(Data for processing begins)
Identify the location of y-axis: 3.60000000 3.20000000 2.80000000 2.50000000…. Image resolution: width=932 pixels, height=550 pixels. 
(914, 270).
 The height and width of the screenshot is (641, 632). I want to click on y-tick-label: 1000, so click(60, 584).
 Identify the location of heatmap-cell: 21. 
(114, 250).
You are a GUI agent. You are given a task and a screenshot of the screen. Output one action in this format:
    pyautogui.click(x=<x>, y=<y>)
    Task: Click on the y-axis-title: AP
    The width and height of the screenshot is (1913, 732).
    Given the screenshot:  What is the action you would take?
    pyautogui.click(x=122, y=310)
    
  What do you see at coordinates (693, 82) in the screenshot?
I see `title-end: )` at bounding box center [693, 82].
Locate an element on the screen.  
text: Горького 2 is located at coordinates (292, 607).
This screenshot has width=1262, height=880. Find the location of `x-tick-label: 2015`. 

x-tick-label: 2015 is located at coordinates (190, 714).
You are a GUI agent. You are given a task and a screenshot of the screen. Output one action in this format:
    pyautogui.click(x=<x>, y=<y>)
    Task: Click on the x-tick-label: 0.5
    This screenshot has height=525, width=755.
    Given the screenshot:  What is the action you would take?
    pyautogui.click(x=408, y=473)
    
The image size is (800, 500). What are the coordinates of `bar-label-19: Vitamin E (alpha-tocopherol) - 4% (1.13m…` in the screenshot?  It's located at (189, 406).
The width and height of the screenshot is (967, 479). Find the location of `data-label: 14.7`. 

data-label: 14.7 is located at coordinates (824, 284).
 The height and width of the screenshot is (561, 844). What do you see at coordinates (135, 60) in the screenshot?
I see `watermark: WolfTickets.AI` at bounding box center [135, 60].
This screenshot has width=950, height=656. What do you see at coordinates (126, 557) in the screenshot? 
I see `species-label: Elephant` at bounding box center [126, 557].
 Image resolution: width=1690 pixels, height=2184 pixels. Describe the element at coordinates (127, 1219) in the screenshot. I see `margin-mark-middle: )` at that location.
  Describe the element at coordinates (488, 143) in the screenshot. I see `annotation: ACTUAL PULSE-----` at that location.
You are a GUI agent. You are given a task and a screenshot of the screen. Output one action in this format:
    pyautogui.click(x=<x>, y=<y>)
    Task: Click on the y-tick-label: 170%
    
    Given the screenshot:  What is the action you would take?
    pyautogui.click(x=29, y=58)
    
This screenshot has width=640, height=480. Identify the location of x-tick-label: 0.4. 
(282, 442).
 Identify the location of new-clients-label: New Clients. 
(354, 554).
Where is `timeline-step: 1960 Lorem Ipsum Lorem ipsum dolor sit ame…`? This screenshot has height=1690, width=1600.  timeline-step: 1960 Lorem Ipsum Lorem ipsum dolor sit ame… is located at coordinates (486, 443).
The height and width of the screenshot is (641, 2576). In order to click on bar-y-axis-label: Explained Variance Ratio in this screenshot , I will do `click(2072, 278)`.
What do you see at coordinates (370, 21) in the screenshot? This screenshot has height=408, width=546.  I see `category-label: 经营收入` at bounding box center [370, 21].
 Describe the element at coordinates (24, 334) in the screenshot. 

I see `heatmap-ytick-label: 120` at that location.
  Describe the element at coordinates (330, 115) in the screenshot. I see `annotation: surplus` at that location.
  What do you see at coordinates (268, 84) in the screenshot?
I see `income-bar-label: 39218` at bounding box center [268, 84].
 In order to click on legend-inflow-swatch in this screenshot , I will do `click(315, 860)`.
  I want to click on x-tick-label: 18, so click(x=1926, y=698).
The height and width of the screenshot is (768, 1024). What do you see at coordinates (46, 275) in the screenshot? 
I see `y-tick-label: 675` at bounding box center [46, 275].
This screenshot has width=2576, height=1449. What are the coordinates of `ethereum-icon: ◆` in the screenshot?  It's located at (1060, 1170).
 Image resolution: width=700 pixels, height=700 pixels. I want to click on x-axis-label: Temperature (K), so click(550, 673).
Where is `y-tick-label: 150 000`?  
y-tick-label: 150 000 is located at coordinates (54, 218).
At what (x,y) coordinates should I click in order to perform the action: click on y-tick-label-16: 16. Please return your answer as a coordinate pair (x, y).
(Data for processing ends)
What is expected
Retype the entries above, starting at the first line of the entries and ending at the line that contains "(114, 250).", both ends included.

Response for this exercise
Identify the location of y-axis: 3.60000000 3.20000000 2.80000000 2.50000000…. Image resolution: width=932 pixels, height=550 pixels. 
(914, 270).
 The height and width of the screenshot is (641, 632). I want to click on y-tick-label: 1000, so click(60, 584).
 Identify the location of heatmap-cell: 21. 
(114, 250).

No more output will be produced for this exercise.